[What is needed]: Look through the data below. Show each line where the string "title" occurs.

Records excerpted from a collection

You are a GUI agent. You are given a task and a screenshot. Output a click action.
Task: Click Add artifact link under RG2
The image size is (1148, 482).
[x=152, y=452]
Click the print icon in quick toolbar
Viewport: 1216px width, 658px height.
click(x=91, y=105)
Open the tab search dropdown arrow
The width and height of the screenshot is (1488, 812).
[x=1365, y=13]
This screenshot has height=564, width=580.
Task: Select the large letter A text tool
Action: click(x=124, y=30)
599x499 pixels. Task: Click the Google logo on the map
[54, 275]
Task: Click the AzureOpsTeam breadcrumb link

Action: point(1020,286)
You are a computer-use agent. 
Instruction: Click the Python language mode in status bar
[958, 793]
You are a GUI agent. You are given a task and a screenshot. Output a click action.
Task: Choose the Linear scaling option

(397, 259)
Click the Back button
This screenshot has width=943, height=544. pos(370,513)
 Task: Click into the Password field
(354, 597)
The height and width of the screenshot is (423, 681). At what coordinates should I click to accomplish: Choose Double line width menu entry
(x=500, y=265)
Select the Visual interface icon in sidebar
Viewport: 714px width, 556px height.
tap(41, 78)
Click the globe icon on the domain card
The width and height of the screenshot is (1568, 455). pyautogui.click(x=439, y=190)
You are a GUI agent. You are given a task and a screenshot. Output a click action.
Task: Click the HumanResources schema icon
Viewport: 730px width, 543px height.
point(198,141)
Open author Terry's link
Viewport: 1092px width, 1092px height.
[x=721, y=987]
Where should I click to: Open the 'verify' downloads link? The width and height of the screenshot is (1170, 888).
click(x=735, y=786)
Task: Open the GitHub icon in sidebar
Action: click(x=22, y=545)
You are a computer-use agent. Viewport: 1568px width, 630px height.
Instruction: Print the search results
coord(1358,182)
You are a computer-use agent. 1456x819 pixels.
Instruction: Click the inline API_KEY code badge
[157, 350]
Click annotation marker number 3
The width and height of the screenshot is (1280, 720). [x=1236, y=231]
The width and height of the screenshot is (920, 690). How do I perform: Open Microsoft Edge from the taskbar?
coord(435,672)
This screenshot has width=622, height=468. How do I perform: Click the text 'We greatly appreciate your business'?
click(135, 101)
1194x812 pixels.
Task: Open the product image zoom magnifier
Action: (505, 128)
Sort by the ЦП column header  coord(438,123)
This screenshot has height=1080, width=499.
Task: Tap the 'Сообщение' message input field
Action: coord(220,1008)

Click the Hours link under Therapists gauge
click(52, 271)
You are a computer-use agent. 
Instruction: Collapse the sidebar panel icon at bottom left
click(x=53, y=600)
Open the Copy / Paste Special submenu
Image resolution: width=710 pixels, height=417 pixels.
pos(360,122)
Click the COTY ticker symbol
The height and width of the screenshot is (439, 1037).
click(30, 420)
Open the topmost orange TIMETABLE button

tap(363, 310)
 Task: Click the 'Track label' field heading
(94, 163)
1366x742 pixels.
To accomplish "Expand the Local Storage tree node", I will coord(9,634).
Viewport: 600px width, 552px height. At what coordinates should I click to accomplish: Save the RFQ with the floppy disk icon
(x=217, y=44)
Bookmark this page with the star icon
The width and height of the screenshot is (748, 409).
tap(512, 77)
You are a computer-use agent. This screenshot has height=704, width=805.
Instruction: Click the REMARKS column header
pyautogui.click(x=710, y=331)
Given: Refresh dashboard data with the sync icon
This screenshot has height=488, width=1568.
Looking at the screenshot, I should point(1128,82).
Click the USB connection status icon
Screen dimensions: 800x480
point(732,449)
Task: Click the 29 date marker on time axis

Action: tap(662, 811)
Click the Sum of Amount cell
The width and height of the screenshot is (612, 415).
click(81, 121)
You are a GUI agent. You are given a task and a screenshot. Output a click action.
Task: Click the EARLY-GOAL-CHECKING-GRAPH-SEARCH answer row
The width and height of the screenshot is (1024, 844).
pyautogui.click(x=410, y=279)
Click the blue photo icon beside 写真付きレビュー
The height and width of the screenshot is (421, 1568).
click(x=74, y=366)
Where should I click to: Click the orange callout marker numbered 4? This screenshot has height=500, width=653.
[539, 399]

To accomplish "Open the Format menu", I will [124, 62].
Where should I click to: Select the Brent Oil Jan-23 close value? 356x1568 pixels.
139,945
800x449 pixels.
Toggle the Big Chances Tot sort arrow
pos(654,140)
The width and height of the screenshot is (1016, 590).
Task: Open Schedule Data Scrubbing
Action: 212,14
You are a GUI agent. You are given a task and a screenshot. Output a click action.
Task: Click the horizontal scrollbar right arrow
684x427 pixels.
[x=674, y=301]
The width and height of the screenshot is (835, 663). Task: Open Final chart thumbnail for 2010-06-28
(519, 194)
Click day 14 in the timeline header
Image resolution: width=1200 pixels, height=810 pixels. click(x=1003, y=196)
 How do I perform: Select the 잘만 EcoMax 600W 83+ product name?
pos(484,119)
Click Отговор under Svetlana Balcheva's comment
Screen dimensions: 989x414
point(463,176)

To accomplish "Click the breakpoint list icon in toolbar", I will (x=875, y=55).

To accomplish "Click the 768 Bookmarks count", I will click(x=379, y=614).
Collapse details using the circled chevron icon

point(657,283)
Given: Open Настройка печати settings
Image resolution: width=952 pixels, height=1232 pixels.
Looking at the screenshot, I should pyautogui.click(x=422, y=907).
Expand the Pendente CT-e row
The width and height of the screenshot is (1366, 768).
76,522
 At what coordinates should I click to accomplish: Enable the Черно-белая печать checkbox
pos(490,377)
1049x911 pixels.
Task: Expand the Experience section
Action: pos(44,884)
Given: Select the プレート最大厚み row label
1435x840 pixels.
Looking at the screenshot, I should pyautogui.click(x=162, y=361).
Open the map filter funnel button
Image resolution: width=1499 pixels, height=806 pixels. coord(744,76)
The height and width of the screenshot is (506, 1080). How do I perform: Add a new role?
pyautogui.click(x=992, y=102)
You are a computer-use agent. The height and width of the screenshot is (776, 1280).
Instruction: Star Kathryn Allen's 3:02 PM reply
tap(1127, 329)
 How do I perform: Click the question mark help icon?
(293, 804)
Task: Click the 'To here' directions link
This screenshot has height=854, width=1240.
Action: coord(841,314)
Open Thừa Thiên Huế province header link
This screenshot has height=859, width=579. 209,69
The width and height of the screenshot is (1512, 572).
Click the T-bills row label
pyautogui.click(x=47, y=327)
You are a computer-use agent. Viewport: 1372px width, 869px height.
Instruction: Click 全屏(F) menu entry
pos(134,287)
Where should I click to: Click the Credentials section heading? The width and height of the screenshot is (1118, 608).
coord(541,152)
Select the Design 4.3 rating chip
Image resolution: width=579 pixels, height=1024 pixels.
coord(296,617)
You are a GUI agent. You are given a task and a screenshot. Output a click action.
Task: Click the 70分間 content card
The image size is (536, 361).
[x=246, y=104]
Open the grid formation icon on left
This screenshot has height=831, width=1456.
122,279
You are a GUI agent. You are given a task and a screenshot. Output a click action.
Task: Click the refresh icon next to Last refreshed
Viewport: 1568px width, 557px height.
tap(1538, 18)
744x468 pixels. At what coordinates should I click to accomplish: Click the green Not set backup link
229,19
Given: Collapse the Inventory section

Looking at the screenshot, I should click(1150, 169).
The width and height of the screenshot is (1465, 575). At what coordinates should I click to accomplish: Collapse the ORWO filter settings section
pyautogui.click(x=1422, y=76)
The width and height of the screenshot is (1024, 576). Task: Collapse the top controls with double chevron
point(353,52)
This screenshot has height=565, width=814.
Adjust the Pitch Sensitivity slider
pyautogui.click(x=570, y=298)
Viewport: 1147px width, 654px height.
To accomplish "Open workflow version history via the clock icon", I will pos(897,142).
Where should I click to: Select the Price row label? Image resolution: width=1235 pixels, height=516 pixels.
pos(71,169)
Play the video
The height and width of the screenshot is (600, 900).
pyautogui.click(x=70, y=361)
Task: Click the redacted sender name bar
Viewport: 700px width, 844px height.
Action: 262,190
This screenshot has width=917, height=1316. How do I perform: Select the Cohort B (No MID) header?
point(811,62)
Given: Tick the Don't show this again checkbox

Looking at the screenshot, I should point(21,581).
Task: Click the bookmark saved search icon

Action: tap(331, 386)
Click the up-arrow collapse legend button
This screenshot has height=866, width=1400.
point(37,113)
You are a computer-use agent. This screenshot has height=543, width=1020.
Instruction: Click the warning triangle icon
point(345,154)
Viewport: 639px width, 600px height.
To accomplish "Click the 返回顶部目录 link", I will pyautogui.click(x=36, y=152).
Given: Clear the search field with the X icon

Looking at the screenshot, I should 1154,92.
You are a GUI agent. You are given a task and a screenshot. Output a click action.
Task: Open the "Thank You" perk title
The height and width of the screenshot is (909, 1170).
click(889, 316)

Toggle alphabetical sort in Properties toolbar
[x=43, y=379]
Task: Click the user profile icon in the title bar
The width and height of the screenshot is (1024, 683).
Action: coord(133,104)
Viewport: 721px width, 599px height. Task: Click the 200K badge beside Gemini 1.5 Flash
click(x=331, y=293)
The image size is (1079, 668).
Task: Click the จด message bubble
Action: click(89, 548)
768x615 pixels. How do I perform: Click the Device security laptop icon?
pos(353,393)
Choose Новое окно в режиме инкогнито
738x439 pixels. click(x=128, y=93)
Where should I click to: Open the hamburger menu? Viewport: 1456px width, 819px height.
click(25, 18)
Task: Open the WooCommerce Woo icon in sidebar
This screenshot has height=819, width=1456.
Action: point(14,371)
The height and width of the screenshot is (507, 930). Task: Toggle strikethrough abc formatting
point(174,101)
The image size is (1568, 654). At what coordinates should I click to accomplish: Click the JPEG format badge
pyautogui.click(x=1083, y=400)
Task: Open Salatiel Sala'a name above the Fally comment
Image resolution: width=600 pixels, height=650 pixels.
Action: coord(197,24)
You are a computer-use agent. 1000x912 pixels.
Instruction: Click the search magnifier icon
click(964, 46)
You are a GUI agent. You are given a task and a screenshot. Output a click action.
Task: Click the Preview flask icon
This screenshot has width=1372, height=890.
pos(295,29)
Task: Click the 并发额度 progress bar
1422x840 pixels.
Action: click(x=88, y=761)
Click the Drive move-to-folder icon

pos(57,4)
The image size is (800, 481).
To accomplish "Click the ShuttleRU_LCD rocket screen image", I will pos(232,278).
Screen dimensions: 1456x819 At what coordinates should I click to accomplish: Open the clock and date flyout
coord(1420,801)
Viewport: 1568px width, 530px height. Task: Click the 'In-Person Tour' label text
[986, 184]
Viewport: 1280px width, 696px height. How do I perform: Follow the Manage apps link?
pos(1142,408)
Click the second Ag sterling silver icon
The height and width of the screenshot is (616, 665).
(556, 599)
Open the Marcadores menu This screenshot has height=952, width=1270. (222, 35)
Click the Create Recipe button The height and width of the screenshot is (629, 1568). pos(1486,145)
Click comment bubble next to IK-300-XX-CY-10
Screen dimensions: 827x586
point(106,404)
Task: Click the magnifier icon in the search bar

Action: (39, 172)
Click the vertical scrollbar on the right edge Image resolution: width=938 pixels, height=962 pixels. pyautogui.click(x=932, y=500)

[Written response]:
Task: Open the "Thank You" perk title
Task: Click the user profile icon in the title bar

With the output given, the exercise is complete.